Segment Start: STORED DATA

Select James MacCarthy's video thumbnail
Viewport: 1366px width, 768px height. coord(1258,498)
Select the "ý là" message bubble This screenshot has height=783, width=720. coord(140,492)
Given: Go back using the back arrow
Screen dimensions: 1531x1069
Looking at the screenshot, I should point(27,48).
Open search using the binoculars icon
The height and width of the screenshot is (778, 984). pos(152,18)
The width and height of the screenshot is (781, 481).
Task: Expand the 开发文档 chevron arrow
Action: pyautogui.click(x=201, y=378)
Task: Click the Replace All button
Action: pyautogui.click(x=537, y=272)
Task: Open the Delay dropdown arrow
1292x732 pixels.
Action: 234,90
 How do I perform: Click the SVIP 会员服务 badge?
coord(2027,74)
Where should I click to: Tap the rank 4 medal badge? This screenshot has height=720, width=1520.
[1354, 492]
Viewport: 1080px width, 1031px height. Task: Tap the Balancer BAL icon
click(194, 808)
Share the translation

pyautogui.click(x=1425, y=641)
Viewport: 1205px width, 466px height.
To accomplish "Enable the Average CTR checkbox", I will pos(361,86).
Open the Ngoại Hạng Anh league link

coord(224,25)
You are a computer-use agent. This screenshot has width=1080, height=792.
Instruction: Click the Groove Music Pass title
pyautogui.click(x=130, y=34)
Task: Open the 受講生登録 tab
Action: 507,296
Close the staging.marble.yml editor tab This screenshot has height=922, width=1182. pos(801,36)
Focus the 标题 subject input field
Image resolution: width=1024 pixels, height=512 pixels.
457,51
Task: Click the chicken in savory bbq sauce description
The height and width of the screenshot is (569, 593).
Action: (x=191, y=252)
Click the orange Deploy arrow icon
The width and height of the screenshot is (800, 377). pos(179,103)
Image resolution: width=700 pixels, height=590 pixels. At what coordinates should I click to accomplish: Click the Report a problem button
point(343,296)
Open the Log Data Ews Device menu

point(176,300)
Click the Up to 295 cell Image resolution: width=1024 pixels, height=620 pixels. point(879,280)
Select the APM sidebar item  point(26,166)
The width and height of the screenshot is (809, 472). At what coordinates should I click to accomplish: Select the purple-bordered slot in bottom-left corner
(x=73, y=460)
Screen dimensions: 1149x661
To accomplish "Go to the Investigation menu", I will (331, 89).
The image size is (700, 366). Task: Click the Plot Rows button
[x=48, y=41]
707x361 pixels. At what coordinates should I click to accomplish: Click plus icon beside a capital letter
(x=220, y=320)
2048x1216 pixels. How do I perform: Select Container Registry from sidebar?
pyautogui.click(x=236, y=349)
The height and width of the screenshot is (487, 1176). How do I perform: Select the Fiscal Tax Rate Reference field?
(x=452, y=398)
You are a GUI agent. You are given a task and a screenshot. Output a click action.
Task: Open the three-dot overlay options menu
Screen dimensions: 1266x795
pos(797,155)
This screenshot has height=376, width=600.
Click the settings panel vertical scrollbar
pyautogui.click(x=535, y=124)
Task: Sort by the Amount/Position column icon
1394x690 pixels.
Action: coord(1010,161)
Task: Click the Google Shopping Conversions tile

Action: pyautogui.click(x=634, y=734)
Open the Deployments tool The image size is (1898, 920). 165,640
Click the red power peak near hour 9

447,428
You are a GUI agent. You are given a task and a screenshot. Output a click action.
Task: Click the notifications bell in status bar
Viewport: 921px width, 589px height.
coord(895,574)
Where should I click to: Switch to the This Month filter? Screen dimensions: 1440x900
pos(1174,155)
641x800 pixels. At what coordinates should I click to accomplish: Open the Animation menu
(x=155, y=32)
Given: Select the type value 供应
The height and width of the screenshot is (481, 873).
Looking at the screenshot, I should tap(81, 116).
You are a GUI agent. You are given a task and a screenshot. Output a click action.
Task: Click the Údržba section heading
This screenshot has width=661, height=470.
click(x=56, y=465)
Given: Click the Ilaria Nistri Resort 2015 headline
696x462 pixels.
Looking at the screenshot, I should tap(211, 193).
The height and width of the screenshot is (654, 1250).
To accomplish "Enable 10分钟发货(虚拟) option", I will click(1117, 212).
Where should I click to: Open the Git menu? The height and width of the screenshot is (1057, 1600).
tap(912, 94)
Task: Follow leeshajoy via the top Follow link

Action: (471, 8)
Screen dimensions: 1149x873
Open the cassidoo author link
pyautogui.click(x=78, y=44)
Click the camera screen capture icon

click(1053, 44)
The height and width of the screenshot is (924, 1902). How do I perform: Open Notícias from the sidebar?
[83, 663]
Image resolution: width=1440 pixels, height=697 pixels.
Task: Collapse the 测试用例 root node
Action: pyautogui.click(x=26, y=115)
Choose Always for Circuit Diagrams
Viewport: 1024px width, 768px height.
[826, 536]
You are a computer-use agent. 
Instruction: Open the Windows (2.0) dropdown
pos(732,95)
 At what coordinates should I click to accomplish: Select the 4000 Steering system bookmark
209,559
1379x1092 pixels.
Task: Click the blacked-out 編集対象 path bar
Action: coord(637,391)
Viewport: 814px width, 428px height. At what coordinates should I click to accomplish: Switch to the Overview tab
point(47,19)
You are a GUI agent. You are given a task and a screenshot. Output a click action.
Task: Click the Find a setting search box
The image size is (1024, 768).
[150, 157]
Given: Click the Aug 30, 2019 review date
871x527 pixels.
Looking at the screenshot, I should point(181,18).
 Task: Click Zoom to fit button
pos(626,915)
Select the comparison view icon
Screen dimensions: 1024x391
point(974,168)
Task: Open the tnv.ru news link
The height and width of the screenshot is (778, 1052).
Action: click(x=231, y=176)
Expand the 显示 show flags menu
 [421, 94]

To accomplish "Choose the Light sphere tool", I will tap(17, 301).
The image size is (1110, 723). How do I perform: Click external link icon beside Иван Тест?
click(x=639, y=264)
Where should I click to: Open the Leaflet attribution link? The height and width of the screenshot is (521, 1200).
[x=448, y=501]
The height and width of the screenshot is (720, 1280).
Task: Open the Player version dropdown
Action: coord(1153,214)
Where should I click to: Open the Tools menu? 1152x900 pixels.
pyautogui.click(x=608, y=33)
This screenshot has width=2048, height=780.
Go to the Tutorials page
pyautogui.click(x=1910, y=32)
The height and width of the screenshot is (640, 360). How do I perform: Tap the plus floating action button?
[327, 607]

Segment End: STORED DATA

What you give back should be exactly the lines of the entries above from the one containing "Where should I click to: Open the Leaflet" to the end, and nothing more.

__EXERCISE SOLUTION__:
Where should I click to: Open the Leaflet attribution link? The height and width of the screenshot is (521, 1200).
[x=448, y=501]
The height and width of the screenshot is (720, 1280).
Task: Open the Player version dropdown
Action: coord(1153,214)
Where should I click to: Open the Tools menu? 1152x900 pixels.
pyautogui.click(x=608, y=33)
This screenshot has width=2048, height=780.
Go to the Tutorials page
pyautogui.click(x=1910, y=32)
The height and width of the screenshot is (640, 360). How do I perform: Tap the plus floating action button?
[327, 607]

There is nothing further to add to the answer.